Problem
Pick out the lines below with "computer" and list them.

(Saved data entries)
☆ ☆ ☆
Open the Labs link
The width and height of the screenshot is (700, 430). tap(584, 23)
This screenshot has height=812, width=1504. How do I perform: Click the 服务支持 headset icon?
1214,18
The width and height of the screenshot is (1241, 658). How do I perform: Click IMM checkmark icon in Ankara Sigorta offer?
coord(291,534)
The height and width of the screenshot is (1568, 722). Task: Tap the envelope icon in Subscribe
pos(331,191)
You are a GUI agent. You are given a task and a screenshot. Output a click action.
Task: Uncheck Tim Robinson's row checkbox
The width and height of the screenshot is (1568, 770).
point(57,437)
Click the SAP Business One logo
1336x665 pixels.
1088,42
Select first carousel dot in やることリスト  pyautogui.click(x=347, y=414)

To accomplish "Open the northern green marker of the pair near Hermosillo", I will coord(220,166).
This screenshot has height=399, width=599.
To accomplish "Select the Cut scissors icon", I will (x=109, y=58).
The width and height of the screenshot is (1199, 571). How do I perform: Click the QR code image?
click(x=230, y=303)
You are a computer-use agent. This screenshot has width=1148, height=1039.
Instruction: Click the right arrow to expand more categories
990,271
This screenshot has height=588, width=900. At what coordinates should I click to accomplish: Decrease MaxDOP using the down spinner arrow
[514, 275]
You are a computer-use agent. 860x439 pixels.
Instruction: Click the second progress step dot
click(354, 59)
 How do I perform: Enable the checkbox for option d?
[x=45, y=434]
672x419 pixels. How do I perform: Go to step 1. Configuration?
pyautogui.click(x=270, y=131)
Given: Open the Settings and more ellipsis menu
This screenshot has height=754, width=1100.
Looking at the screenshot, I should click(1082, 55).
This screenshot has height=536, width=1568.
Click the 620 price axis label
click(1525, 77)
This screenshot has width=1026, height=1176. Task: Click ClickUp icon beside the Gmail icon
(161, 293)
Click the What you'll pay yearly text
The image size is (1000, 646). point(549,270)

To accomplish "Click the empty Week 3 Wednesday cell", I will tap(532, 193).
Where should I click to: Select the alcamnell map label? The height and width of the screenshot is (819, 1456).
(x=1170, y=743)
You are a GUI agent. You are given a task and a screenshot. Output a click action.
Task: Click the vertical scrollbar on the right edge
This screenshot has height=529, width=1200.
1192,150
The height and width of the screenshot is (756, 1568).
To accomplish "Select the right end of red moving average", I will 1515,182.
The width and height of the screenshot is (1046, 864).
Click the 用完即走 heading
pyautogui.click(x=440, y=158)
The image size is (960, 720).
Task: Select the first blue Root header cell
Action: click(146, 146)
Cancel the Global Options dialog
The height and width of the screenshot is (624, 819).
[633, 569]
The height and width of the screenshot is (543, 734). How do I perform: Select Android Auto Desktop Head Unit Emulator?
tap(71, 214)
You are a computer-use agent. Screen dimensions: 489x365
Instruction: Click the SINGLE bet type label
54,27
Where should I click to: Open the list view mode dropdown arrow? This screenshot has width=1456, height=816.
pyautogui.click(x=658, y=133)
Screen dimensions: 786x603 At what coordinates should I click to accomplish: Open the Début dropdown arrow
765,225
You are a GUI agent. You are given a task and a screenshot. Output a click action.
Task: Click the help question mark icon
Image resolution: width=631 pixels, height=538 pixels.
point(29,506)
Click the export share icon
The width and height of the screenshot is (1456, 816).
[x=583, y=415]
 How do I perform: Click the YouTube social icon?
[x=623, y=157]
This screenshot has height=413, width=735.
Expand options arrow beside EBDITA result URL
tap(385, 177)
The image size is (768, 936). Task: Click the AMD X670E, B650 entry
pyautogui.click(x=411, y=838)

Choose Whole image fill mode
☆ ☆ ☆
Response
You are a computer-use agent. This screenshot has width=1148, height=1039.
You are a computer-use agent. 860x439 pixels.
You are a computer-use agent. Screen dimensions: 489x365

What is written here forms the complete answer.